[BEGIN Given passage]
The same Swedish Absolut vodka brand, which has notoriously previously targeted the Gay Community with special advertising and sponsorships, is now running in magazines and billboards in Mexico an advertising campaign imagining the reversal of the Treaty of Guadalupe Hidalgo and the Gadsden Purchase.

Absolut’s map even takes a particularly partisan Mexican position on the boundary of the Louisiana Purchase.

Did Absolut’s advertising agency think that news of this particular campaign would not reach Americans, particularly Americans residing in Texas, New Mexico, Utah, Colorado, Arizona, and the non-Bay-area, non-Hollywood, non-Marin-to-Humboldt portions of California?

Via Gateway Pundit.

7 Feedbacks on "“In an Absolut World”"

Scott D

I wonder how they’d feel about an ad that showed a black man hanging from a tree with the caption “Absolut Justice”? I’m sure it would do wonders for their business in certain parts of Louisiana.

Dominique R. Poirier

On the one hand, Absolut Vodka is a brand that enjoys a long record of provocative and creative ads which have lasted as examples of good creativity for many art directors all around the world.

In that case this ad is provocative, indeed, and likely to draw anyone’s attention; and even to catch the attention of politically concerned persons.
But couldn’t this be envisaged in advertising agency and with the full agreement of the new owner of the brand prior the release of this ad?

On the other hand, some ones such as JDZ may as rightly assume that those who did this ad, as those who paid for, didn’t do anything to appear as a friendly and amiable foreign importer.
[END Given passage]
[BEGIN Given data]
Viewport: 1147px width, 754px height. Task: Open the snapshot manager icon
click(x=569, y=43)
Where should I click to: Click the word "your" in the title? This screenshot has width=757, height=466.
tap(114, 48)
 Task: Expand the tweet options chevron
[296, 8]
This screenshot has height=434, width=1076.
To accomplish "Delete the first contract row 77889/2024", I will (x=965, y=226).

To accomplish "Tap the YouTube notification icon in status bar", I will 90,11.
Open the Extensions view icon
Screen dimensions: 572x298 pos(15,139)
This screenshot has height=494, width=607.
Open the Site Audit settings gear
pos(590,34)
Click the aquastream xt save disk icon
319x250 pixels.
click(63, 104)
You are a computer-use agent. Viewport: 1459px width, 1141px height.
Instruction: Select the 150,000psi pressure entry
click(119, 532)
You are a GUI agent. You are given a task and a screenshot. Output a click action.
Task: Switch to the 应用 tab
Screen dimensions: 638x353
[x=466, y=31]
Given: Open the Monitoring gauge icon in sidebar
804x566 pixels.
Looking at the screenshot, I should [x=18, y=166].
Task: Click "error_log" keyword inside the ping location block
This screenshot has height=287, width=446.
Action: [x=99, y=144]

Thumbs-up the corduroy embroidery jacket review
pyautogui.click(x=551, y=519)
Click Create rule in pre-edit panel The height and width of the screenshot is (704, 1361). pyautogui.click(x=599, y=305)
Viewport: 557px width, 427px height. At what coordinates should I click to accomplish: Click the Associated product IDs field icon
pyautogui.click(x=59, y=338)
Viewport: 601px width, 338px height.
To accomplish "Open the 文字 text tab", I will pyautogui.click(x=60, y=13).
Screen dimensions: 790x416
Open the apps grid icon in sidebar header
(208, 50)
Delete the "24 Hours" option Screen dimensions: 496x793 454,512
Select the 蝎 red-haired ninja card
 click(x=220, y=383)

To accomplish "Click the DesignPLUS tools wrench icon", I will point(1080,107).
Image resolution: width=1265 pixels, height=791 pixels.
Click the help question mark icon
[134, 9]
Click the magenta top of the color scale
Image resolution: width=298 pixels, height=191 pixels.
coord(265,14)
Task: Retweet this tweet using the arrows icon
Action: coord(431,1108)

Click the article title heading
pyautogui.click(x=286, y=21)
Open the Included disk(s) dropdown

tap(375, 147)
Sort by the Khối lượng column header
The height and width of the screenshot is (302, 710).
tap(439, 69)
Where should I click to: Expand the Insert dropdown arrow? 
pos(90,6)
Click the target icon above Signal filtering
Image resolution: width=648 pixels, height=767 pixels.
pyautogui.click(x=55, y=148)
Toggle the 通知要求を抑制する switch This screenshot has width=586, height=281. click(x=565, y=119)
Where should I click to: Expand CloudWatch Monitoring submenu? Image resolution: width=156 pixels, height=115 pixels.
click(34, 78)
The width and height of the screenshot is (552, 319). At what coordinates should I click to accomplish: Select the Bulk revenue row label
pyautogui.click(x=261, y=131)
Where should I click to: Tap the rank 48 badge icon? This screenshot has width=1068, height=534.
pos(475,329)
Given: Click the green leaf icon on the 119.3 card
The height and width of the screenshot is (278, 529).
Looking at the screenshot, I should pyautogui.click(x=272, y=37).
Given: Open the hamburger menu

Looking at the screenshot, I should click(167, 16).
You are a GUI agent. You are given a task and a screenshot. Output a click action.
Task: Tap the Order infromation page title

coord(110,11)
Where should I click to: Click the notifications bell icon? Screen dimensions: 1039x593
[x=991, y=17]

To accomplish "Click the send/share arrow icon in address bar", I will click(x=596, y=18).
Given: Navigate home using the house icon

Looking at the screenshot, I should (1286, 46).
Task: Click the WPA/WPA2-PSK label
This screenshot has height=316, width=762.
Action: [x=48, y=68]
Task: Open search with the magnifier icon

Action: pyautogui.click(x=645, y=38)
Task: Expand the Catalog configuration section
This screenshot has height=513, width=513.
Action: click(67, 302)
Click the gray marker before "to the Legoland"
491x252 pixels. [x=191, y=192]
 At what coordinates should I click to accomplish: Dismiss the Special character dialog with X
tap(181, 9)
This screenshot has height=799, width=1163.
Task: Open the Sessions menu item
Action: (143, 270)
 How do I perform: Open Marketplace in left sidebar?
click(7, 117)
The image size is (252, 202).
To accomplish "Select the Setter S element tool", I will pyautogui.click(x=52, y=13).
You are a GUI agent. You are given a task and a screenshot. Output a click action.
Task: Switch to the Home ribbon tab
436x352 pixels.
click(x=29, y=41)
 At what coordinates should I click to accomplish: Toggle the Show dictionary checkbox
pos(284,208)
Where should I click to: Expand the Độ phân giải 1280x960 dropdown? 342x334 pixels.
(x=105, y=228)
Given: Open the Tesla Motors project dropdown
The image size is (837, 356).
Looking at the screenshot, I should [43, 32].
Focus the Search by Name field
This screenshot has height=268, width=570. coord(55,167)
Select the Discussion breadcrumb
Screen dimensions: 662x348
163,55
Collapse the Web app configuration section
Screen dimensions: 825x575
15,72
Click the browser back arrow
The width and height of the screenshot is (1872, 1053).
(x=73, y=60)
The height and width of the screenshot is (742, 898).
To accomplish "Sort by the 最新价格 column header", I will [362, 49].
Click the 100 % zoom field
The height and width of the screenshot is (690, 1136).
[END Given data]
* [The tasks]
a: In the post about the Absolut ad campaign, whose boundary does Absolut's map take a partisan Mexican position on?
b: From the post about the Absolut ad campaign, reproduce the words between "7 Feedbacks on" and "politically concerned persons.", inclusive.
Work only from the text about the Absolut ad campaign.

* [Results of the tasks]
a: The boundary of the Louisiana Purchase.

b:
7 Feedbacks on "“In an Absolut World”"

Scott D

I wonder how they’d feel about an ad that showed a black man hanging from a tree with the caption “Absolut Justice”? I’m sure it would do wonders for their business in certain parts of Louisiana.

Dominique R. Poirier

On the one hand, Absolut Vodka is a brand that enjoys a long record of provocative and creative ads which have lasted as examples of good creativity for many art directors all around the world.

In that case this ad is provocative, indeed, and likely to draw anyone’s attention; and even to catch the attention of politically concerned persons.